Claude Code: primeiros passos
Claude Code é o agente de programação da Anthropic que roda no terminal e em editores: ele lê seu repositório, edita arquivos, executa comandos e testes, e faz commits sob sua supervisão. Para começar: instale o aplicativo de linha de comando, rode 'claude' na pasta do projeto, faça login e descreva a tarefa em linguagem natural.

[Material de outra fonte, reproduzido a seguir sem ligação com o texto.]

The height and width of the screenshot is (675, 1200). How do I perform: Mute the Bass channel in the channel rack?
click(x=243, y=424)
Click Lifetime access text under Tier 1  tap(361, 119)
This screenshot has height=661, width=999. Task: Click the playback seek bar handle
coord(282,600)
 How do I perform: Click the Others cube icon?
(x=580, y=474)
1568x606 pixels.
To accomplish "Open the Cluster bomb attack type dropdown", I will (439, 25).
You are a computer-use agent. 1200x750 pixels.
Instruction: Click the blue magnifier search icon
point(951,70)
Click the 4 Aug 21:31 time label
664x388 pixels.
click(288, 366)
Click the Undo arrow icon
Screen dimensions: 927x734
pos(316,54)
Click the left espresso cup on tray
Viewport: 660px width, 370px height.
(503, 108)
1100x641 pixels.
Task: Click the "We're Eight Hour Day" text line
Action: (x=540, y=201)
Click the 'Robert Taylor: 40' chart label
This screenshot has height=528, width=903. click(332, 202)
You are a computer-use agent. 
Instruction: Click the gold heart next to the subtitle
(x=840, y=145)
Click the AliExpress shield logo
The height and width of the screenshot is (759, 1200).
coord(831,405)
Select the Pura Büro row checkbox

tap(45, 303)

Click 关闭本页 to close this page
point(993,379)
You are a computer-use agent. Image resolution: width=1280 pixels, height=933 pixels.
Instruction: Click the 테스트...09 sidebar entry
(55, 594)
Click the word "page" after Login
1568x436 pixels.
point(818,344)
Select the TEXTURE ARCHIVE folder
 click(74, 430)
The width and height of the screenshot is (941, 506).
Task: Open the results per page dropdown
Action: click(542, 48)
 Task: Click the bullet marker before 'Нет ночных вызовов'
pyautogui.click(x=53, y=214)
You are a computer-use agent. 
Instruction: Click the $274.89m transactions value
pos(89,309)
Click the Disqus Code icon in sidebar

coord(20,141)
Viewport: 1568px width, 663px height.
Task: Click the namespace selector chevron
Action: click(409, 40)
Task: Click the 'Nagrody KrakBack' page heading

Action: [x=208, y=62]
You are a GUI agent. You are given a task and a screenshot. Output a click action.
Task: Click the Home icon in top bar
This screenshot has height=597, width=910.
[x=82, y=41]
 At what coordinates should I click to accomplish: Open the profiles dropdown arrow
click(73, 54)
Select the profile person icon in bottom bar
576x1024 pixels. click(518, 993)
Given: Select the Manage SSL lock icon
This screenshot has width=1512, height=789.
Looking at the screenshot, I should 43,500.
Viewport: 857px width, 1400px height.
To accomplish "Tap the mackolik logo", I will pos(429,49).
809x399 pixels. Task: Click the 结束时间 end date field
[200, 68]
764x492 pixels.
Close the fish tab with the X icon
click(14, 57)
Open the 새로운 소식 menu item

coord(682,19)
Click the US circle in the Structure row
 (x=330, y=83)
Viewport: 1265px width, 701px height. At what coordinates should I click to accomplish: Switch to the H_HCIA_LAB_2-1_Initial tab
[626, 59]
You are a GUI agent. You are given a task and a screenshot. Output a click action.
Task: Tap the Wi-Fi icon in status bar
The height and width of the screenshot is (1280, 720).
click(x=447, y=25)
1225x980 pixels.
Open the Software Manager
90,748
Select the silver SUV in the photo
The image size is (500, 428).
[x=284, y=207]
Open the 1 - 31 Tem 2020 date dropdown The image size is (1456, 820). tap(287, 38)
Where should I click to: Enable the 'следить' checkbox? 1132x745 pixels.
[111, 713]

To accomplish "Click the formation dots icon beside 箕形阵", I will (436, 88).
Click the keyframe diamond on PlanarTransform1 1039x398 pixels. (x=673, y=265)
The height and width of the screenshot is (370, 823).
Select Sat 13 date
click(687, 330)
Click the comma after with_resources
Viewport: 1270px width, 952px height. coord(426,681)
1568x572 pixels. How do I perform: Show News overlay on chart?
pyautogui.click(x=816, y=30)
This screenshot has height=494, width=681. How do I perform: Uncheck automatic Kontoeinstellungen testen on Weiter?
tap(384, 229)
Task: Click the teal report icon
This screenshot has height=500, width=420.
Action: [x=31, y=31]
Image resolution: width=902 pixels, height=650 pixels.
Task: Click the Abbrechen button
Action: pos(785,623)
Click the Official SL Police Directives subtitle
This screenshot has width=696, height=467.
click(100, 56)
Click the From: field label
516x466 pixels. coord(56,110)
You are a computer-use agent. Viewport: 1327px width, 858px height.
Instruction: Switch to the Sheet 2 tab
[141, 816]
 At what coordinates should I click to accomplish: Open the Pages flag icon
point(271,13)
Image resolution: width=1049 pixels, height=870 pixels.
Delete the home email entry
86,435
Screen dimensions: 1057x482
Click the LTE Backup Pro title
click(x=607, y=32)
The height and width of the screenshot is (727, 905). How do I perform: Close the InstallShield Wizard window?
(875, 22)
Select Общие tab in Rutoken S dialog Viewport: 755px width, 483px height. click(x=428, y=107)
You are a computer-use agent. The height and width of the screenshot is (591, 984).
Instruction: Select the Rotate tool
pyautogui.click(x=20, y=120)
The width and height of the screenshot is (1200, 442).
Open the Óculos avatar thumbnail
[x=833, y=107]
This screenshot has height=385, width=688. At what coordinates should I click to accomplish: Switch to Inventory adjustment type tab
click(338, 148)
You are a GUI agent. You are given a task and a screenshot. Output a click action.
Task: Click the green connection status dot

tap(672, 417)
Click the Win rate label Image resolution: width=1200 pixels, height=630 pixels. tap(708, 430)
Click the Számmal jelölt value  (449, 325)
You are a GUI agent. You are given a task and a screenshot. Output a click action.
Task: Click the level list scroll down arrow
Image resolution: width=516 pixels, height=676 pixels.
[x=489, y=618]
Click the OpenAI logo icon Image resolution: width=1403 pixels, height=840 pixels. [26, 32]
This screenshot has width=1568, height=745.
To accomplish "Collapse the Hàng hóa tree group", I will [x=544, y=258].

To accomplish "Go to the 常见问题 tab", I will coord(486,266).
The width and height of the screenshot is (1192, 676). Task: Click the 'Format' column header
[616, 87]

Se o claude.ai é a conversa, o Claude Code é a mão na massa: um agente que trabalha dentro do seu projeto — lendo código, editando arquivos, rodando testes e explicando o que fez. Este guia cobre o essencial para sair do zero; a referência completa está na documentação oficial.
O que o Claude Code faz?
Dentro de uma pasta de projeto, ele consegue: explorar e explicar a base de código; implementar funcionalidades e correções editando múltiplos arquivos; executar comandos, testes e builds, lendo os erros e corrigindo; trabalhar com git (branches, commits, PRs); e automatizar tarefas repetitivas. Tudo por instruções em linguagem natural — inclusive em português.
Como instalar e rodar?
O caminho clássico, descrito na documentação:
- Instale o utilitário de linha de comando (a doc oficial traz o comando de instalação atual para seu sistema — Windows, macOS ou Linux);
- Abra o terminal na pasta do seu projeto;
- Rode
claude; - Faça login na primeira execução (conta do claude.ai ou chave de API);
- Descreva a tarefa: “explica a estrutura deste projeto”, “corrige o teste que está falhando”, “cria um endpoint de health check”.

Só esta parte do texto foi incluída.